Microservices architecture: how it works and what advantages it brings

A microservices architecture is based on the development of each individual application as a set of simpler software components, isolated during execution in their own process and communicating with each other using lightweight, standardized protocols.

The microservices development system is a natural evolution of the monolithic logic commonly used in IT for many years, which led to the creation of platforms consisting of a single, extremely sophisticated and complex application.

It is an advanced architecture that offers numerous advantages and solves important problems for IT departments, strategic planning managers, and companies’ business needs.

Containers and microservices

Every microservices architecture is based on the concept of containers, software that represents a logical container capable of virtualizing a host’s operating system and its resources, such as databases, by executing a process or set of processes in isolation from the rest of the system. The most widely used container currently in desktop, server, and cloud IT environments is Docker, which can run on dozens of Linux distributions and Windows Server.

The concept of containerizing an application together with all its components (binary code, runtime, libraries, configuration files, and so on) is common with Virtual Machines, or VMs, which have been in use in various fields for many years. The main difference is that Containers virtualize the operating system by sharing its kernel, without having to incorporate the entire operating system.

The immediate advantage is that they are much more compact in terms of space, start up faster, and allow for better optimization of the necessary resources. This also makes them easier to transport from development to production environments and allows them to operate with physical, virtual, public, private, or hybrid cloud servers with virtually no modification, thanks to the standards adopted by all providers that adopt and support microservice architectures.

When there are many modules that make up an application to manage, it would be difficult to act on each of them manually, so a tool must be adopted to simplify and automate the necessary operations, such as deployment, updating, and restarting interrupted services. These tools, which can easily and often completely automatically manage the operating and implementation requirements of each microservice, are known in technical jargon as orchestrators, and one of the most widely used currently is the open source Kubernetes.
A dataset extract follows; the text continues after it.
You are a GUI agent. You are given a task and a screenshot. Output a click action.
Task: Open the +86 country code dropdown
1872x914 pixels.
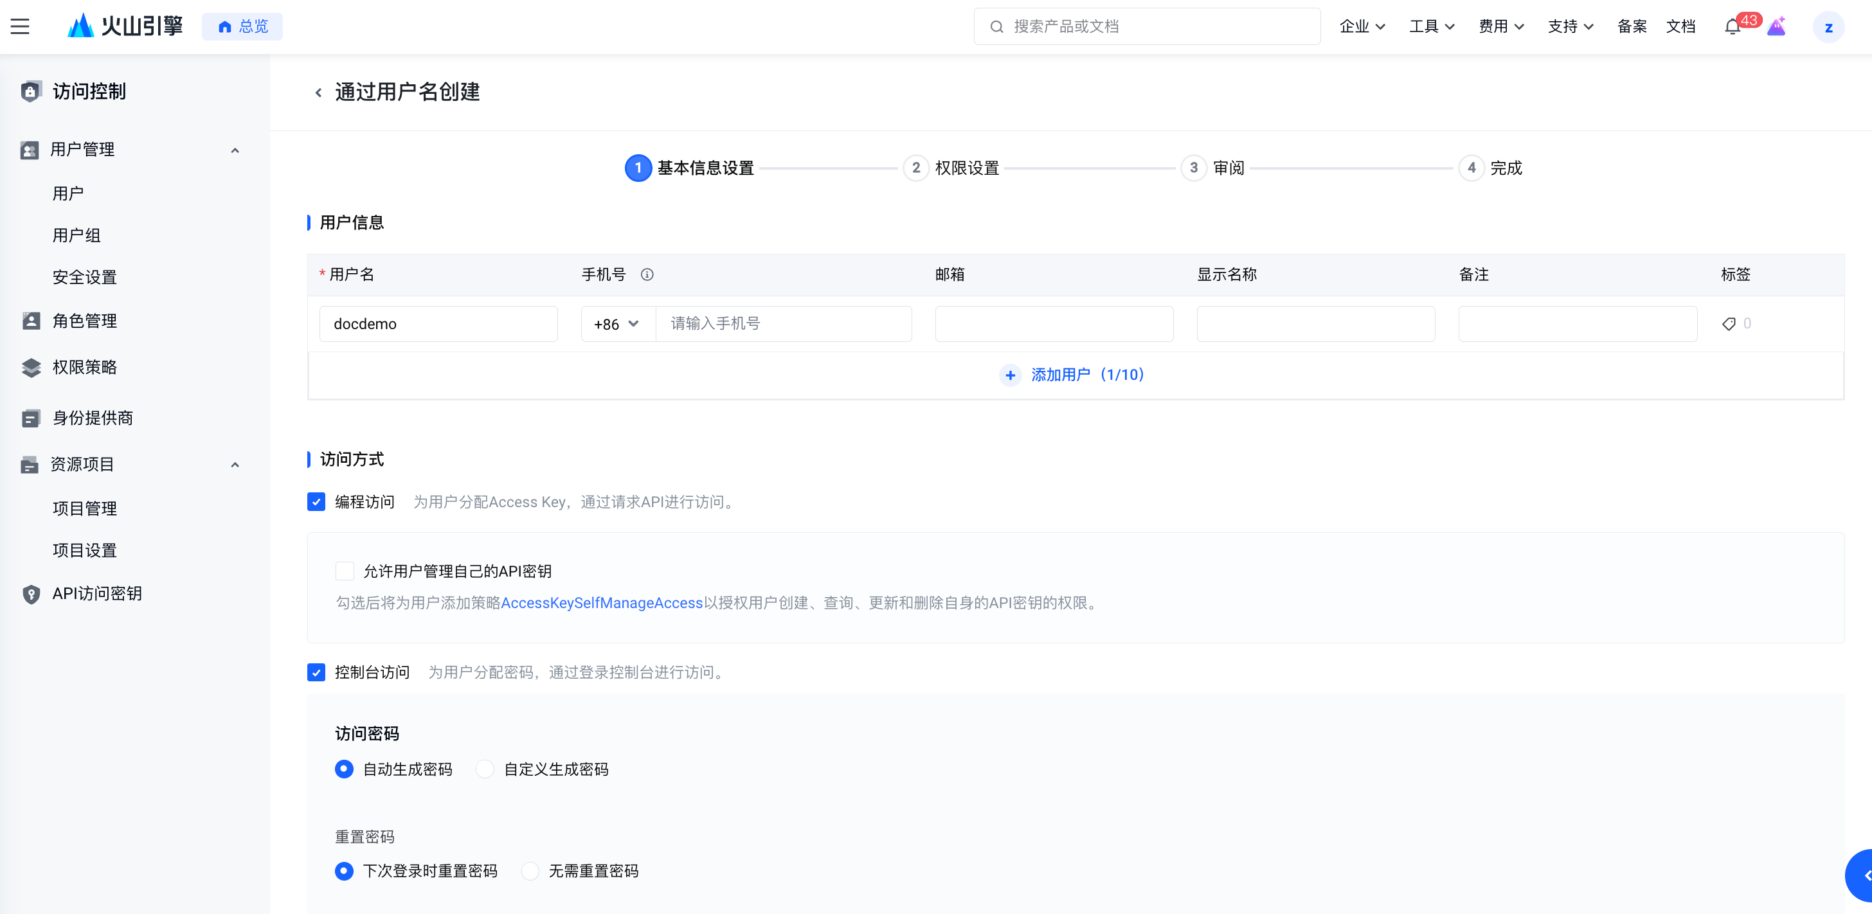tap(616, 323)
The advantages of microservices

When designing an application as a set of simpler services, each dedicated to a single functionality, it is then possible to proceed in parallel with the actual development, allocating specific human and technological resources to each individual component so that the project can progress even with different timelines between the various modules necessary for its operation.

The individual components of the development teams of a microservices architecture can test and release the various modules more quickly, thanks in part to greater specialization over time on individual components, without having to know in detail how the entire application works.

If you need to update a complex monolithic application, you must consider the impact of the changes on the entire project, whereas working on individual, well-defined, independent services drastically reduces time to market. Detecting and fixing a bug naturally takes less time in a microservices architecture, and it is much less likely that its existence will affect or block the operation of the entire software, as is easily the case in monolithic platforms.

When system updates need to be performed, thanks to the isolation offered by containers, it will be sufficient to operate virtually on a single host operating system or database engine, which, if proprietary rather than open source licenses are used, results in significant savings in terms of both time and money.